= Okahandja Reformed Church (NGK) =

The Okahandja Reformed Church is a congregation of the Dutch Reformed Church in South Africa (NGK) in central Namibia.

There was contact between Cape Town and Okahandja as early as 1792, when Pieter Brand and Van Reenen sailed up the Swakop River near Okahandja. Brand was likely the first white men to come there. Okahandja had a long, eventful history because the Nama and Herero met there and fought many wars over the territory. More than 150 years ago, Christianity was brought to the area by the work of the Rhenish Missionary Society.

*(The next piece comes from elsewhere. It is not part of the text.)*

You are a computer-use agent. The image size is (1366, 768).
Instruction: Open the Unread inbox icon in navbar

The town's name means "small wide" in the Herero language, since the river is quite short but near the town very wide. The congregation was once a district of the very large Gibeon congregation, which at the time encompassed half of South West Africa (SWA). In 1929, Okahandja became part of the Windhoek Reformed Church (NGK) upon the latter's secession from Gibeon. In October 1946, Okahandja followed suit with its own secession, welcoming its first pastor, the Rev. J.T. Potgieter, formerly of Gibeon.

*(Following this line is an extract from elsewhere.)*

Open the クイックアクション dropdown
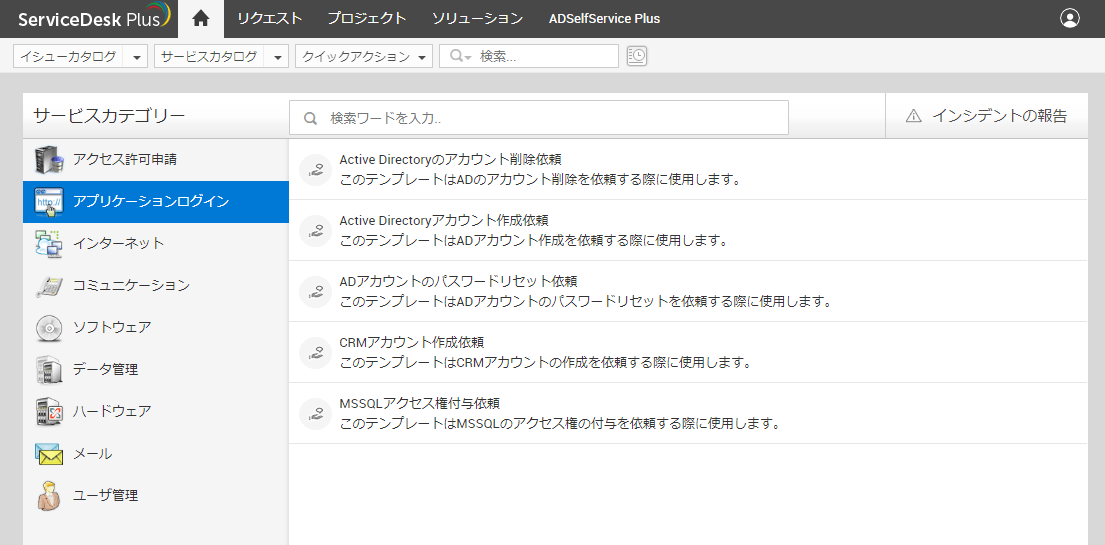 point(365,57)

The congregation was quite small in 1952 at a mere 320 members, only 28 less than in 2010 and 63 less than in 2015, but was already self-sustaining. The church hall had already gone into service in 1930, and the parsonage was completed in 1950 on the foundations of what was once the house of the Herero captain Samuel Maharero, who fired the first shot of the Herero Wars from his yard in 1903.

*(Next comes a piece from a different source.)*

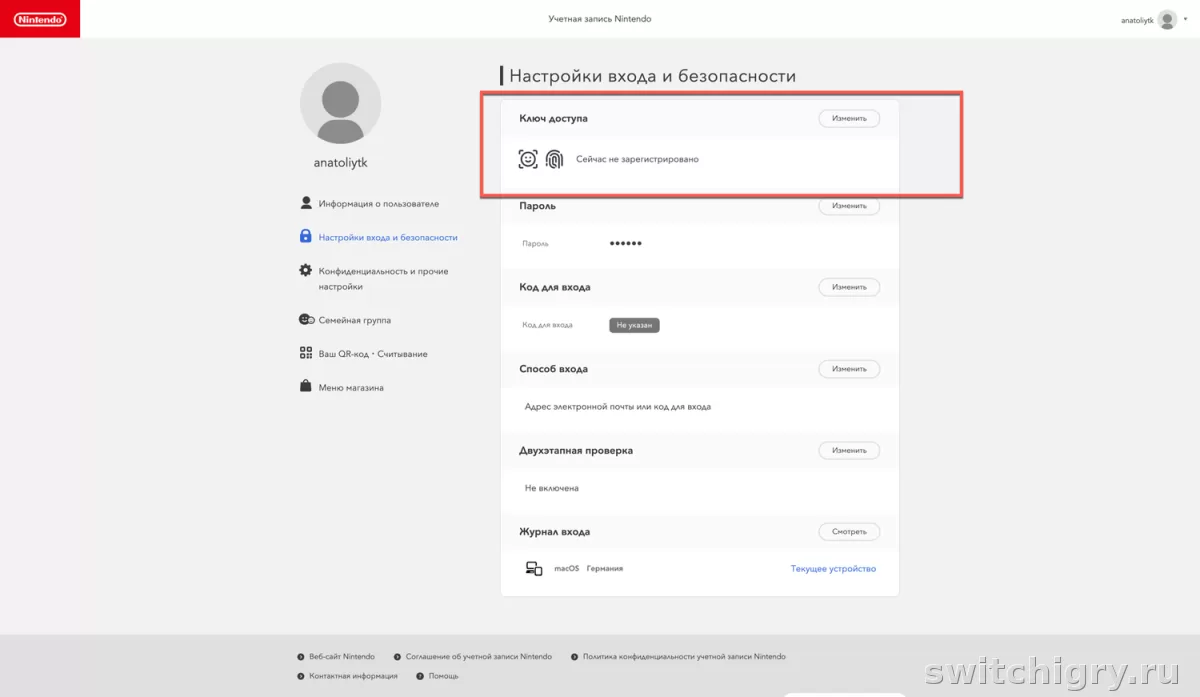
Task: Open the Текущее устройство link
Action: coord(833,568)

The church building, inaugurated in 1974, was designed by the architect J. Anthonie Smith, who designed more than 60 NGK churches.

== Select pastors ==
- Jacobus Venter, 1991 - 2003 (accepted his emeritus)
- Johannes Maritz, 2018 – present (earlier with the Gobabis Reformed Church (NGK))

== Sources ==
- Olivier, ds. P.L. (compiler). 1952. Ons gemeentelike feesalbum. Cape Town/Pretoria: N.G. Kerk-Uitgewers.